(Entries taken from a collection)
==*==

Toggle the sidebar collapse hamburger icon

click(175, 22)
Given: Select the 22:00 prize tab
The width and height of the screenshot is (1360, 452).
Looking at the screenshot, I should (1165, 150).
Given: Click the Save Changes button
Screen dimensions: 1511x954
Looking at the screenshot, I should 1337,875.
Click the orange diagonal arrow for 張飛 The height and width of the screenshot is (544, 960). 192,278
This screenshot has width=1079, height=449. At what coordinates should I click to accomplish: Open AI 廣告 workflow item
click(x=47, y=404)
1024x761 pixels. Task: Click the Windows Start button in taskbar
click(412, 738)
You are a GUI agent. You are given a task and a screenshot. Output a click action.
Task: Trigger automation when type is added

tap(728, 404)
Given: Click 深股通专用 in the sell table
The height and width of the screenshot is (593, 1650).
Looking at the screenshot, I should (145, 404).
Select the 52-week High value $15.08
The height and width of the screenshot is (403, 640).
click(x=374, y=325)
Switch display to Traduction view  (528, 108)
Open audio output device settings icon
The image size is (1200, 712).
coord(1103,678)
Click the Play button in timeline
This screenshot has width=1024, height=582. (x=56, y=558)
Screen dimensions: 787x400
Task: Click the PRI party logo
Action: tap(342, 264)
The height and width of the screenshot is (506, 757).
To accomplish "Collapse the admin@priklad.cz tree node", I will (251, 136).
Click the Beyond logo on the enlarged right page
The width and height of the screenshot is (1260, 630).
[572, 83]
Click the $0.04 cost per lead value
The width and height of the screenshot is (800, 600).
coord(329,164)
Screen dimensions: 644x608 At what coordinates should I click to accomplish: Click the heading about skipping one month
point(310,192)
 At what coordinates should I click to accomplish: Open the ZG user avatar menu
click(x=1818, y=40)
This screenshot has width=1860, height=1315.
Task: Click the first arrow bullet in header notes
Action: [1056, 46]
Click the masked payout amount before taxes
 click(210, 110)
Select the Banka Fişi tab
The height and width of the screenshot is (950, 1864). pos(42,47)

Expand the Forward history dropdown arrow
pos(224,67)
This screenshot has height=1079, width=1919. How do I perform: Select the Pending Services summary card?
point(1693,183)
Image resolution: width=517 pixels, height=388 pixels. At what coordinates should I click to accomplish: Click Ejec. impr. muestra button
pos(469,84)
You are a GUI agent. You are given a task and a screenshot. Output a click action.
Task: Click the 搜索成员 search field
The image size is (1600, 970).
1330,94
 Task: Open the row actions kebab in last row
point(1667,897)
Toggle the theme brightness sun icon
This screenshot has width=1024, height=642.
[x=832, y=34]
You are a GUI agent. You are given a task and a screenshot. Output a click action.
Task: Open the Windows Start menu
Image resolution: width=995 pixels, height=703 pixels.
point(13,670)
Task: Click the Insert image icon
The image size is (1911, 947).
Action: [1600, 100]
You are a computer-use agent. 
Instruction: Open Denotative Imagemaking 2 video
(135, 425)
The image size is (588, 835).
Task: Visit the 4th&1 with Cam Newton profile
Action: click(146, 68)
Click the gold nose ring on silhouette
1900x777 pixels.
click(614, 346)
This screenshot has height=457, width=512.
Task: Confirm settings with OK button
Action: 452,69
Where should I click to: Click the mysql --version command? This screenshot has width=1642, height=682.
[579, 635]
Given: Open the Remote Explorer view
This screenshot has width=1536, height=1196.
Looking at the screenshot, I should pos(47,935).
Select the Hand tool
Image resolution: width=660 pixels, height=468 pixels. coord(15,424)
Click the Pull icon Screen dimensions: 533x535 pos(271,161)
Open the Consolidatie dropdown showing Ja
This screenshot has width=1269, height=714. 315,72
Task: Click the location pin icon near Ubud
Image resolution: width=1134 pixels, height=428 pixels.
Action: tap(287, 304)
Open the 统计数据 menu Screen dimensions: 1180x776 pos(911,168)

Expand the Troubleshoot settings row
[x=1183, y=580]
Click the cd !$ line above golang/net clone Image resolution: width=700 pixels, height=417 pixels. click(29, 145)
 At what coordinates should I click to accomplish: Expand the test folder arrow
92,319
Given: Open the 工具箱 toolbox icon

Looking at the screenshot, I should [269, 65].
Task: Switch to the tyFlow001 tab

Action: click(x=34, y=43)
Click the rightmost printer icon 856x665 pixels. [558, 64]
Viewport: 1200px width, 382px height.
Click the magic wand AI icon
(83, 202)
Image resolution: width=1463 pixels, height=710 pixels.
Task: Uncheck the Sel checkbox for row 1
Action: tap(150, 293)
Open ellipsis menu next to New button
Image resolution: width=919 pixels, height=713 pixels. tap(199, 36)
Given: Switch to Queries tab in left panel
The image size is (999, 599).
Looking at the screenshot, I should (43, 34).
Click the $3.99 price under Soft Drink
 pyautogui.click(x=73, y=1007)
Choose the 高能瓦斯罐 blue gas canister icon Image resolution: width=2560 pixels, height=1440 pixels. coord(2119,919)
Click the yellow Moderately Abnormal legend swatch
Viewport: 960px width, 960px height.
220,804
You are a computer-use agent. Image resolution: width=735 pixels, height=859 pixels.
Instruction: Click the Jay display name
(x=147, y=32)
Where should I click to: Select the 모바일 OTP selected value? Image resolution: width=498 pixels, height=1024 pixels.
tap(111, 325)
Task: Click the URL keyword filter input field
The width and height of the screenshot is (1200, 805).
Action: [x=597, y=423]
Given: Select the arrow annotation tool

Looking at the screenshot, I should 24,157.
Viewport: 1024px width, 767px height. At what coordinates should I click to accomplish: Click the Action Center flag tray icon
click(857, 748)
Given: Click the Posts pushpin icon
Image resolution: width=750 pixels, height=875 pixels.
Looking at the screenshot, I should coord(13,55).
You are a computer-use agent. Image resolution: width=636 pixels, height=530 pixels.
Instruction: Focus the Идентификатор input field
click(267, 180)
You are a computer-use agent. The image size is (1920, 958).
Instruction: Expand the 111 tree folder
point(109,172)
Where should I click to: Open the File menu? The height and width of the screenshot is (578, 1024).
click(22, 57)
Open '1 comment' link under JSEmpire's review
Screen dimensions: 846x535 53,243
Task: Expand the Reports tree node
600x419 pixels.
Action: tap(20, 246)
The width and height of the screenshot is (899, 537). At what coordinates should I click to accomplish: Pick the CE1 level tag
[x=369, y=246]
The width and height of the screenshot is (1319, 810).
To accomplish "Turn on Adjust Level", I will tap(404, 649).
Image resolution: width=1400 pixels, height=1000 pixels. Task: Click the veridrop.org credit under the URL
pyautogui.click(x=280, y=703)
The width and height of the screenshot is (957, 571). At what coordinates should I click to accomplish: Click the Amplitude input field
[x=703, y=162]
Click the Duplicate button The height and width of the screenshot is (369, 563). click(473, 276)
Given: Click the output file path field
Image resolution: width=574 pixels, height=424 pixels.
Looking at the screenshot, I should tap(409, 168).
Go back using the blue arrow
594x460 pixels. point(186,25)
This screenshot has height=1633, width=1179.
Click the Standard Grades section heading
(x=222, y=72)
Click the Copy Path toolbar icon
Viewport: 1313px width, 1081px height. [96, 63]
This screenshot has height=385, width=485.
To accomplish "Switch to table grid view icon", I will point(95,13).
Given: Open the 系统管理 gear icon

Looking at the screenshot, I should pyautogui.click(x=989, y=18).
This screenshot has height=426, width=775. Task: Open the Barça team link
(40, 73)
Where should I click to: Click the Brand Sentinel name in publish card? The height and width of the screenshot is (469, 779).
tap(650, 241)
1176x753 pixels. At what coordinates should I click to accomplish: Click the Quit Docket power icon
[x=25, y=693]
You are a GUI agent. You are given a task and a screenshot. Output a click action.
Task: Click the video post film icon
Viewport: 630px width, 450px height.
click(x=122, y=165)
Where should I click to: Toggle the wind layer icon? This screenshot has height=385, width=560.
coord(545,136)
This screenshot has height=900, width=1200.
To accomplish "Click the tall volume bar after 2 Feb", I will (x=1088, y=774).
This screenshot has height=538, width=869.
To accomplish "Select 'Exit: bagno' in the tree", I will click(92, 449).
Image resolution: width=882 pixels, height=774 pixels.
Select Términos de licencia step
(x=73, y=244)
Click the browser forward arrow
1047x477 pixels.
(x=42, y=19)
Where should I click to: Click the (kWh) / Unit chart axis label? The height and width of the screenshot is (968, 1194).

==*==

* **Action item**
Say how many lines of these records hold the string "table", giving the number and no other words.

* **Answer area**
2